Top of Provided entries

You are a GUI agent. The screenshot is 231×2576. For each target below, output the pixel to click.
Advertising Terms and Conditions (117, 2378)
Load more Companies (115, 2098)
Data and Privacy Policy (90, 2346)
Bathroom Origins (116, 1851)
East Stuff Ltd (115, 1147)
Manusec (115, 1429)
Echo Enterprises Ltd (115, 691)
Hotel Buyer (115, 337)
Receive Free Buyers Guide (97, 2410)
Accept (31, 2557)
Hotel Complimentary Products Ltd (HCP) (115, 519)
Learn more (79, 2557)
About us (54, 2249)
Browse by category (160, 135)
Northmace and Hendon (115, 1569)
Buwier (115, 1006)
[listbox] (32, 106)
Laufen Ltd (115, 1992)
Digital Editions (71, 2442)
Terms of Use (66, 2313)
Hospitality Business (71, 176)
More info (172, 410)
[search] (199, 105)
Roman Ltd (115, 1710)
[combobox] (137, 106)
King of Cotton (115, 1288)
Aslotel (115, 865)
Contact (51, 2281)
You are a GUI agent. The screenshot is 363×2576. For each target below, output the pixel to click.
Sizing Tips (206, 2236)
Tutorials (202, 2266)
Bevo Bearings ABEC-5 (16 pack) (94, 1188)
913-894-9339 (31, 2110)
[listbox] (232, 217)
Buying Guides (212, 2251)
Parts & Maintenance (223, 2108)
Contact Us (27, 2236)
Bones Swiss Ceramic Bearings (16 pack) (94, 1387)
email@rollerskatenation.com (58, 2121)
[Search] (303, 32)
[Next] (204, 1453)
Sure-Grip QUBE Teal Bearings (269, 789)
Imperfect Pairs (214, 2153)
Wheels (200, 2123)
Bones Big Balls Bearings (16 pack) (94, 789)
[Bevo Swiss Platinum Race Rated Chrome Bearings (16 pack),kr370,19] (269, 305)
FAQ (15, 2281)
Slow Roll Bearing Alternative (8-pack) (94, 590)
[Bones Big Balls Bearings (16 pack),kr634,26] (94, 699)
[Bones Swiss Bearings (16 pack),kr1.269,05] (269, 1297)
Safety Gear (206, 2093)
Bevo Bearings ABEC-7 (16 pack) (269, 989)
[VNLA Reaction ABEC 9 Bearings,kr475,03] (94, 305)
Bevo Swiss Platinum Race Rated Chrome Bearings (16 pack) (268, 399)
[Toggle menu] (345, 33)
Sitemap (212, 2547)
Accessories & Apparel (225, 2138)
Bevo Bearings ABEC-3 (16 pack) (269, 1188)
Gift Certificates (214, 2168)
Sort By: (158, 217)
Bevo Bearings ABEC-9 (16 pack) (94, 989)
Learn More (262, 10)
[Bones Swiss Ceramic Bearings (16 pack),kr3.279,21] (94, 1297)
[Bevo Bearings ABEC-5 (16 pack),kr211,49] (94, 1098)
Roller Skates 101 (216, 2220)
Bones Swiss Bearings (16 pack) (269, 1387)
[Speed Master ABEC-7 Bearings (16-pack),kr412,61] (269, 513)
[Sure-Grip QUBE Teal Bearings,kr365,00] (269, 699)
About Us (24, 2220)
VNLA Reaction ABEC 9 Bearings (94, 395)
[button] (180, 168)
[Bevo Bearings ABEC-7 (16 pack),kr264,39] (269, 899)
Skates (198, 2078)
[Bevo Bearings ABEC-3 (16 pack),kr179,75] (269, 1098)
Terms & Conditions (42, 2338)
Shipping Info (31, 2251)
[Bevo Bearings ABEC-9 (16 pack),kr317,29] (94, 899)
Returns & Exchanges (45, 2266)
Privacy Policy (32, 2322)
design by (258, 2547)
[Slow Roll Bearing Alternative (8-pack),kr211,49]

Bottom of Provided entries

Problem. The answer must reproduce every record exactly.

Your solution.
You are a GUI agent. The screenshot is 231×2576. For each target below, output the pixel to click.
Advertising Terms and Conditions (117, 2378)
Load more Companies (115, 2098)
Data and Privacy Policy (90, 2346)
Bathroom Origins (116, 1851)
East Stuff Ltd (115, 1147)
Manusec (115, 1429)
Echo Enterprises Ltd (115, 691)
Hotel Buyer (115, 337)
Receive Free Buyers Guide (97, 2410)
Accept (31, 2557)
Hotel Complimentary Products Ltd (HCP) (115, 519)
Learn more (79, 2557)
About us (54, 2249)
Browse by category (160, 135)
Northmace and Hendon (115, 1569)
Buwier (115, 1006)
[listbox] (32, 106)
Laufen Ltd (115, 1992)
Digital Editions (71, 2442)
Terms of Use (66, 2313)
Hospitality Business (71, 176)
More info (172, 410)
[search] (199, 105)
Roman Ltd (115, 1710)
[combobox] (137, 106)
King of Cotton (115, 1288)
Aslotel (115, 865)
Contact (51, 2281)
You are a GUI agent. The screenshot is 363×2576. For each target below, output the pixel to click.
Sizing Tips (206, 2236)
Tutorials (202, 2266)
Bevo Bearings ABEC-5 (16 pack) (94, 1188)
913-894-9339 (31, 2110)
[listbox] (232, 217)
Buying Guides (212, 2251)
Parts & Maintenance (223, 2108)
Contact Us (27, 2236)
Bones Swiss Ceramic Bearings (16 pack) (94, 1387)
email@rollerskatenation.com (58, 2121)
[Search] (303, 32)
[Next] (204, 1453)
Sure-Grip QUBE Teal Bearings (269, 789)
Imperfect Pairs (214, 2153)
Wheels (200, 2123)
Bones Big Balls Bearings (16 pack) (94, 789)
[Bevo Swiss Platinum Race Rated Chrome Bearings (16 pack),kr370,19] (269, 305)
FAQ (15, 2281)
Slow Roll Bearing Alternative (8-pack) (94, 590)
[Bones Big Balls Bearings (16 pack),kr634,26] (94, 699)
[Bones Swiss Bearings (16 pack),kr1.269,05] (269, 1297)
Safety Gear (206, 2093)
Bevo Bearings ABEC-7 (16 pack) (269, 989)
[VNLA Reaction ABEC 9 Bearings,kr475,03] (94, 305)
Bevo Swiss Platinum Race Rated Chrome Bearings (16 pack) (268, 399)
[Toggle menu] (345, 33)
Sitemap (212, 2547)
Accessories & Apparel (225, 2138)
Bevo Bearings ABEC-3 (16 pack) (269, 1188)
Gift Certificates (214, 2168)
Sort By: (158, 217)
Bevo Bearings ABEC-9 (16 pack) (94, 989)
Learn More (262, 10)
[Bones Swiss Ceramic Bearings (16 pack),kr3.279,21] (94, 1297)
[Bevo Bearings ABEC-5 (16 pack),kr211,49] (94, 1098)
Roller Skates 101 (216, 2220)
Bones Swiss Bearings (16 pack) (269, 1387)
[Speed Master ABEC-7 Bearings (16-pack),kr412,61] (269, 513)
[Sure-Grip QUBE Teal Bearings,kr365,00] (269, 699)
About Us (24, 2220)
VNLA Reaction ABEC 9 Bearings (94, 395)
[button] (180, 168)
[Bevo Bearings ABEC-7 (16 pack),kr264,39] (269, 899)
Skates (198, 2078)
[Bevo Bearings ABEC-3 (16 pack),kr179,75] (269, 1098)
Terms & Conditions (42, 2338)
Shipping Info (31, 2251)
[Bevo Bearings ABEC-9 (16 pack),kr317,29] (94, 899)
Returns & Exchanges (45, 2266)
Privacy Policy (32, 2322)
design by (258, 2547)
[Slow Roll Bearing Alternative (8-pack),kr211,49]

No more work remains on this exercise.